Research into the thought of J.R.R. Tolkien now benefits from an enormous wealth of posthumous writings, largely (not solely) the legacy of the editorial work of the late Christopher Tolkien. We may call this collected body of writings the canon. At the same time, such work as well as other studies (e.g. John Garth on Tolkien and the Great War) reveals more of Tolkien’s biography. Putting two and two together here is my biographical reading of the situation of The Lord of the Rings in this canon.
A mid-life crisis of sorts is discernible in the unfinished Lost Road novel of 1936, with its fantasy of a drab and impoverished series of father-son scholars, by turns philologists and historians, who travel back in time to discover the end of myth and the dawn of history in the drowning of Atlantis.
The lasting legacy of the Lost Road was precisely this reworking of Plato’s myth of Atlantis as the story of how and why the world was made round and Númenor drowned beneath the waves. The legacy consists in the fact that Elendil escaped the deluge and arrived on the shores of our Middle-earth (as dimly recalled in modern times in stories of a king, Sheaf, who was sent to his people as a babe in a boat over the ocean), thereby providing the ancestry of Strider, who is Aragorn, heir Elendil and his son Isildur. But the enormous importance of this story for the imagination of The Lord of the Rings obscures, however, its significance to Tolkien at the time of its composition (which I have investigated in depth here). What we fail to register is that this story is intended as a conclusion to the Silmarillion stories – ‘here ends the history of the ancient world as told by the Elves’, as the 1936 myth concludes. In 1936 J.R.R. Tolkien was in some sense putting away his youthful fairy stories by way of making an end in the story of Númenor.
And then The Hobbit was published and they asked for a sequel and at first Tolkien tried to make it into the sequel to a 1934 poem, ‘The Adventures of Tom Bombadil,’ but in the autumn of 1939 began to think that it might make a continuation of the story of the exiles of Númenor, told in the last pages of the 1936 myth and, as such, an alternative ending to the Silmarillion stories.
An idea that emerges in the wake of a radio announcement on September 3, 1939: Britain has declared war on Germany, and a vision of the tale of the Great War of the Ring begins to unveil itself in JRRT’s mind.

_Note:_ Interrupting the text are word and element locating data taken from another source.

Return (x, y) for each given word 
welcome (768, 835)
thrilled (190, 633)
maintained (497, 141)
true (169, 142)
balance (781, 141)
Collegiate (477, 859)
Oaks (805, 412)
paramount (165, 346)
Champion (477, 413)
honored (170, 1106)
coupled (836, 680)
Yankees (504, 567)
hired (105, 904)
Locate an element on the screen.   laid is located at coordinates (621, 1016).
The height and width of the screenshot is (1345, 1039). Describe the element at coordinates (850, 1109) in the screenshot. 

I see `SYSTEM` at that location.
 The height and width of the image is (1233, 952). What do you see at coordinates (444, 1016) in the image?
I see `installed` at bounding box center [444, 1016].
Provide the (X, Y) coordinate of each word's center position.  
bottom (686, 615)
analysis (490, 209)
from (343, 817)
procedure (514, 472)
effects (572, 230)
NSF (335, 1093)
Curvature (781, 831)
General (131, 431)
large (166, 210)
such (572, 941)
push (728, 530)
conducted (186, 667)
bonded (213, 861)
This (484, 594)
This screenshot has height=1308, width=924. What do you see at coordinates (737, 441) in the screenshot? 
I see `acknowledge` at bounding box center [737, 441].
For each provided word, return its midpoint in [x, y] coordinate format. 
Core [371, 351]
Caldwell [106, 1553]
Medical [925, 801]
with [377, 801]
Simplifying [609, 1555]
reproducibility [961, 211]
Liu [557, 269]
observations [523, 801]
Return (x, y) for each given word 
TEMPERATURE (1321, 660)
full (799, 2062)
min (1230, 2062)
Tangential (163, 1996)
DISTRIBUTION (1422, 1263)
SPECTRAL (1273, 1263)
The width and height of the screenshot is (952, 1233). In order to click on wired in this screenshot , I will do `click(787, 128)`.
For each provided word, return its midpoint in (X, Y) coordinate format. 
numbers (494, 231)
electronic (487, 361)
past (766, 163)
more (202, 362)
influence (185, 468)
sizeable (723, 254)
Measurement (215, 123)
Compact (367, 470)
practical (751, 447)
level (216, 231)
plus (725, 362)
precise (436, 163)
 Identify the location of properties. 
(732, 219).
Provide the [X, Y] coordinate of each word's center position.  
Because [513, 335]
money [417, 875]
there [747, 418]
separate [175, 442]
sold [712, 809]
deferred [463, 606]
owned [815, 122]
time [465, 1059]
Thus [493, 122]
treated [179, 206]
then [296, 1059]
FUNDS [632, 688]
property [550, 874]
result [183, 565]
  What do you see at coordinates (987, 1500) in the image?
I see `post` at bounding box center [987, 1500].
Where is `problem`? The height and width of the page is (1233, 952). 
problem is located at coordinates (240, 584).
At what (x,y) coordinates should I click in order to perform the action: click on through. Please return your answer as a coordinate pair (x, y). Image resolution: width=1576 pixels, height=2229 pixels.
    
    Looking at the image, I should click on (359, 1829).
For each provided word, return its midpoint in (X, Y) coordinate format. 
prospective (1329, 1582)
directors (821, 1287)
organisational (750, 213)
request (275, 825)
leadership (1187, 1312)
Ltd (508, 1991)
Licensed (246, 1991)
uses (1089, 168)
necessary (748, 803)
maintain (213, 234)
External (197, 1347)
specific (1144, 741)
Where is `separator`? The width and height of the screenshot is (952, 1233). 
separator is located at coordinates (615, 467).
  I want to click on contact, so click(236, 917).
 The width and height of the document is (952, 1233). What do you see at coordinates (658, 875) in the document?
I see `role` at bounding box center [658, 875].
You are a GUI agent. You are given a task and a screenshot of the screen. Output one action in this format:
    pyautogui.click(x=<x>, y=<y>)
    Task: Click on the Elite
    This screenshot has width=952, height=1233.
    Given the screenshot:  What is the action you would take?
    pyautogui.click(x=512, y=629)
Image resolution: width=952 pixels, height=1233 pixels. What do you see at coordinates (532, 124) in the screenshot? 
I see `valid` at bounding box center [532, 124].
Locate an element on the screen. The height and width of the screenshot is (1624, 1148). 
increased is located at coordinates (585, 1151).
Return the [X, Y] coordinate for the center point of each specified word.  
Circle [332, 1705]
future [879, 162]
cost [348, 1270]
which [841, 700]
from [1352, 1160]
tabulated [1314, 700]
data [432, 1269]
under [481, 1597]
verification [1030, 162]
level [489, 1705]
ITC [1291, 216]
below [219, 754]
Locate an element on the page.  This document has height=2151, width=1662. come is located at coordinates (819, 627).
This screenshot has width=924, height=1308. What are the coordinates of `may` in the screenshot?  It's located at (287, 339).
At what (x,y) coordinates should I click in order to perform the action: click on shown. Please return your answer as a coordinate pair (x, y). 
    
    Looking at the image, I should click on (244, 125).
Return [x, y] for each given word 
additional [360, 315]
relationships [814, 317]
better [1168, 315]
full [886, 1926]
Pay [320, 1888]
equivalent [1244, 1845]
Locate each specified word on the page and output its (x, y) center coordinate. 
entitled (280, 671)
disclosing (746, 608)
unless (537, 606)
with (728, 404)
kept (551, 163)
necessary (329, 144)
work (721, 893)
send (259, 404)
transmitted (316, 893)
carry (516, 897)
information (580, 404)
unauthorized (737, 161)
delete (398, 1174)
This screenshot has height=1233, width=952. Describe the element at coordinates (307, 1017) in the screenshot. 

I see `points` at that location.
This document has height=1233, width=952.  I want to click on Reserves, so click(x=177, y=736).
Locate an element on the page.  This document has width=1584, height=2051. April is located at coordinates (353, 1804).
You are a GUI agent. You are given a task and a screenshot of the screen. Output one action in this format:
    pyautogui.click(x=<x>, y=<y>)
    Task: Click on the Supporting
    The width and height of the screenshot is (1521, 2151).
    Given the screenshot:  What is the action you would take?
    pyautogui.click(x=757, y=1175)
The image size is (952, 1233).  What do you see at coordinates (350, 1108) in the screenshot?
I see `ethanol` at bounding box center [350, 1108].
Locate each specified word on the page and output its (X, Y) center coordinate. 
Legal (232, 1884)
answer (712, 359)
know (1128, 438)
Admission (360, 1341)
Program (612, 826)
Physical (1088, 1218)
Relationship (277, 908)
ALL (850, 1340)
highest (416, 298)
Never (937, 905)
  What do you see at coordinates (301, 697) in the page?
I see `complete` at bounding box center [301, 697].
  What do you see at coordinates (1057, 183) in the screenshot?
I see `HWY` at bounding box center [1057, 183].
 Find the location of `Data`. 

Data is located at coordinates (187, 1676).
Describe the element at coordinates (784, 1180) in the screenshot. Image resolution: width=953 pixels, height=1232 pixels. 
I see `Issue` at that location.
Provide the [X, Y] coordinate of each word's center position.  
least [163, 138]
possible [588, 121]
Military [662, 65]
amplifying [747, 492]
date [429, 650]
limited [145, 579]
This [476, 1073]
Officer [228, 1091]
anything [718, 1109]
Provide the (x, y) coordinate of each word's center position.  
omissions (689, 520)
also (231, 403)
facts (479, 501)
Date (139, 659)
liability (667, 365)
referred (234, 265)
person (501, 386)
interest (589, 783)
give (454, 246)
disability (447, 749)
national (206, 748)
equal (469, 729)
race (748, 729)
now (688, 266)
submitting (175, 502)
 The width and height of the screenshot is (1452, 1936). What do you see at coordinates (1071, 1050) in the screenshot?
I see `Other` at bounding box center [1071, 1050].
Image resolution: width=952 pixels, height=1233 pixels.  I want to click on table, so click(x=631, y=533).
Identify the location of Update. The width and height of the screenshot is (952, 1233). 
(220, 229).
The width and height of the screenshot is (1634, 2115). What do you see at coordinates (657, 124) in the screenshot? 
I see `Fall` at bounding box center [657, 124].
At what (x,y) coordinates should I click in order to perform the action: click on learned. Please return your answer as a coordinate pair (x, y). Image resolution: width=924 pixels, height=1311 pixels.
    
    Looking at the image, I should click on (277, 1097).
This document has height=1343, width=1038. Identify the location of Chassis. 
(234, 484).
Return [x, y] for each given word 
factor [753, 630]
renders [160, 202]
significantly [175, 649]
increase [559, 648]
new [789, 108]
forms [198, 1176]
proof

And that, really, was that, as poor Edith must have seen all too clearly. With a world shattering turn to war, Tolkien grasped at that creative imagination vital to his inner survival and found in writing a story, and glimpsed that his new hobbit story might make a fitting (protracted) ending to the Silmarillion stories: a tale of how Three Elvish Rings connected Myth and History in the Third Age of Middle-earth and the hole in reality inadvertently opened out of which Sauron made a back door by incarnating himself in a tiny gold ring. A suitably grand finale. But one has to sympathize with his colleagues, who still hoped the great philologist would produce a definitive tome, not to mention his wife, who must have been hoping her husband would soon spend more time with her in the garden.
On the good side, of course, Tolkien’s fairy-story-making addiction (if one may so put it) gave us The Lord of the Rings.
Seeing The Lord of the Rings as a more elaborate version of the 1936 closure invites especially meditation on the legendary appendage to the myth, which tells of a king of the mortal exiles in history, Elendil, whose people built high coastal towers and who made a last alliance with the Elf-king and confronted Sauron outside his hold in Mordor, and vanquished him but died. And it brings into view, too, the story of a tower built by the sea told also in 1936 by a man who did not yet know that thanks to Bilbo Baggins he would build a tower to rival the Beowulf.